Os costumes orientais também foram preservados nas vestimentas cerimoniais dos tsares russos. Seus guardas cerimoniais seguravam saadaks, arcos da Horda Dourada e vestiam roupas formais, chamadas de terlik (uma palavra de origem mongol). Incorporando características e objetos orientais em seu cerimonial, os tsares russos mostravam a seus novos súditos e à população dos antigos canatos que seu novo tsar tinha os sinais e atributos de poder familiares.

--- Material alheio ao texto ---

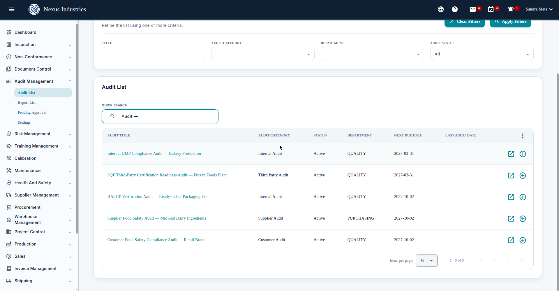
Task: Click the globe language icon
Action: coord(441,9)
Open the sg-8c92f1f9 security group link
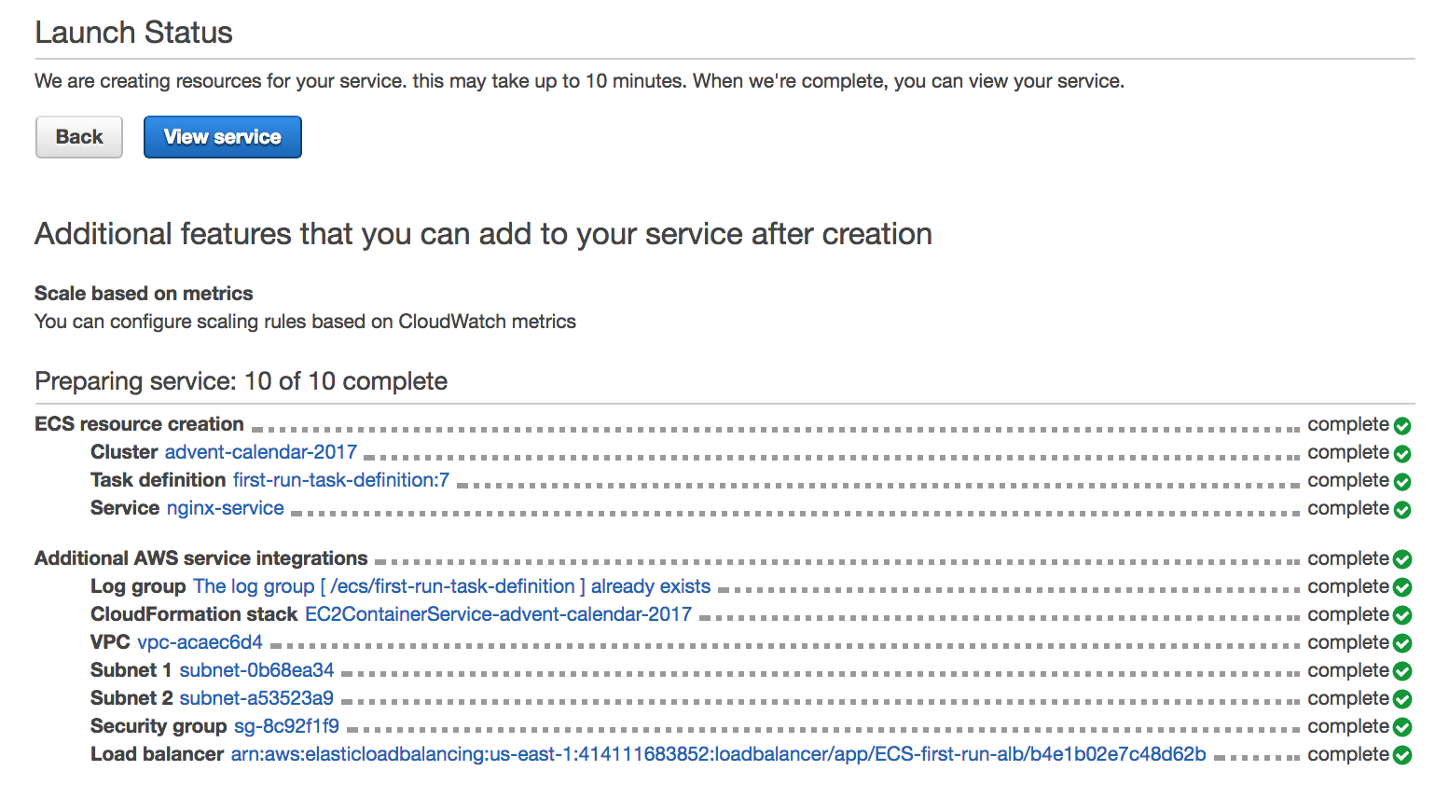 click(x=286, y=726)
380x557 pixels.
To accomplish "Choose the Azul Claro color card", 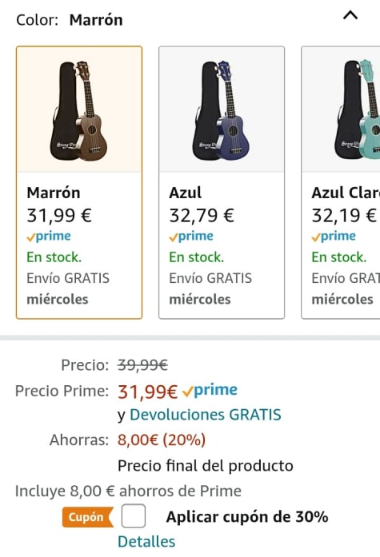I will coord(341,182).
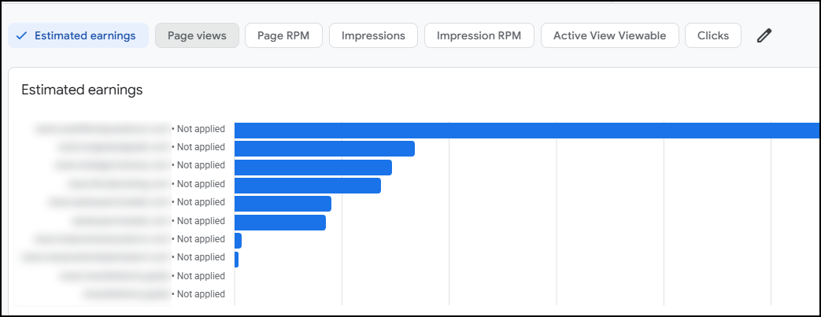Screen dimensions: 821x317
Task: Click the pencil edit metrics icon
Action: (764, 35)
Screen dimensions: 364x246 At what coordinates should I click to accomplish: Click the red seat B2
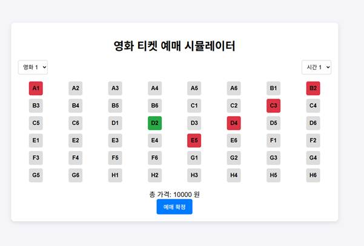313,88
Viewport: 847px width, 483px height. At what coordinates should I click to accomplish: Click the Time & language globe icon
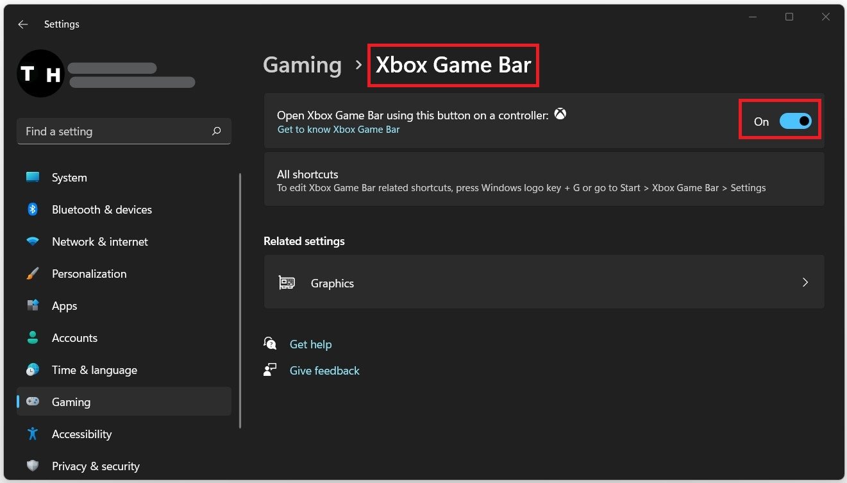click(33, 370)
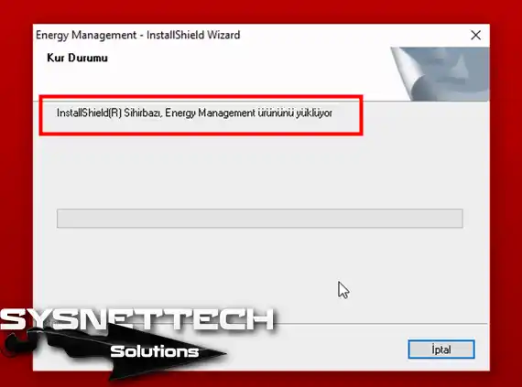
Task: Click the installation progress bar
Action: click(260, 218)
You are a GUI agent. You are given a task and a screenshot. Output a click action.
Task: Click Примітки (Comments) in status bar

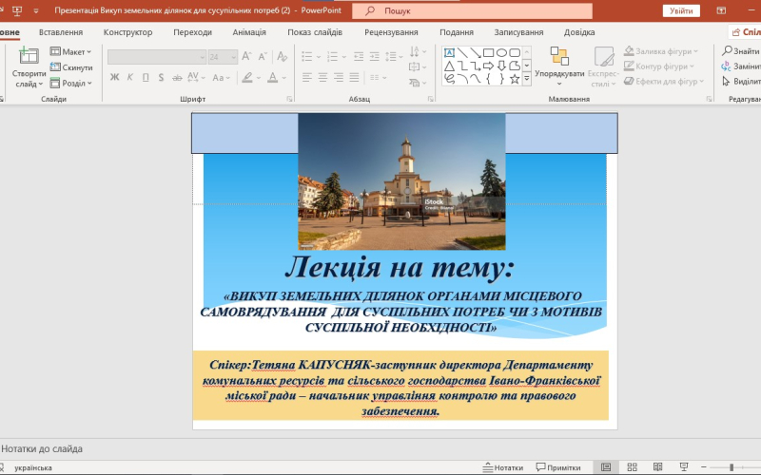click(558, 467)
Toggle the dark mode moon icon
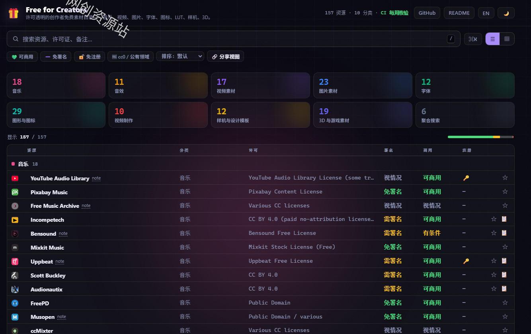 [x=506, y=13]
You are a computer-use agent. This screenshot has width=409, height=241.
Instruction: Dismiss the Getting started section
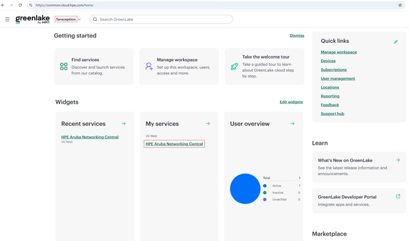(x=297, y=35)
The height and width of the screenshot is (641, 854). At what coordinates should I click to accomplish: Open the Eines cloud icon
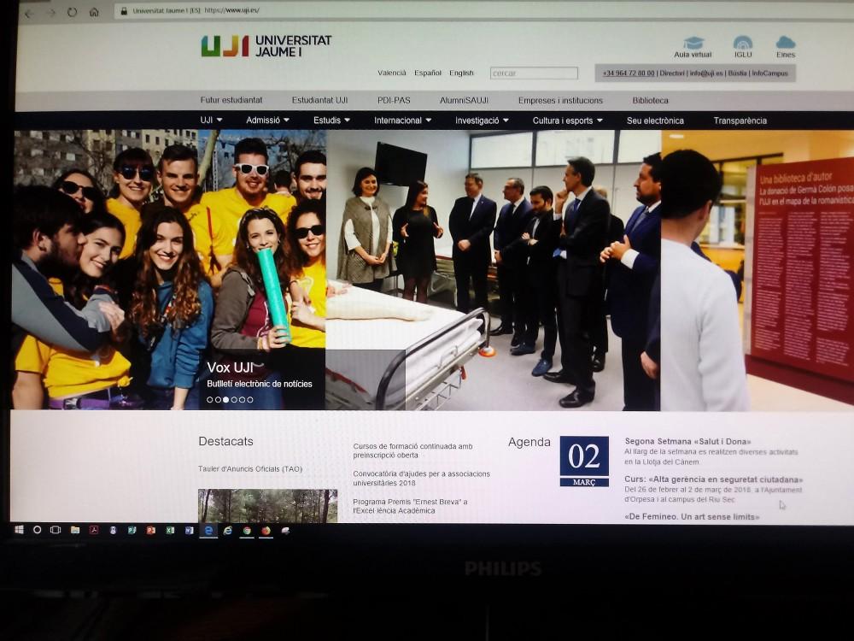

Usar "tughra", uma assinatura árabe especial
Os tsares russos tinham uma "assinatura" especial para correspondência com o mundo muçulmano, com os cãs dos remanescentes da Horda e com os sultões do Império Otomano. Chamava-se "tughra", e era um selo ou assinatura especial do governante que era afixada em todos os documentos oficiais. Na correspondência diplomática com o Oriente, os tsares russos queriam usar símbolos de poder que fossem compreensíveis no mundo muçulmano.
A primeira "tughra" dos tsares russos foi enviada em 1620, e o último que a usou em correspondência foi Pedro, o Grande, no início do século 18. “Pedro Primeiro, filho de Alexei, padishah russo”: é assim que a "tughra" do imperador russo era lida na tradução do antigo otomano.
Foi Pedro, o Grande, quem acabou com a dependência do Estado russo dos cãs. O último a receber a "comemoração" (um tributo simbólico) foi o cã da Crimeia. Quanto às cerimônias da corte e roupas reais, foi Pedro quem decidiu finalmente abandonar as antigas tradições de Moscou, vestiu seus súditos com roupas europeias e introduziu novas regras da corte — por exemplo, coroas do Império Russo começaram a ser usadas em cerimônias, em vez de gorros de cãs.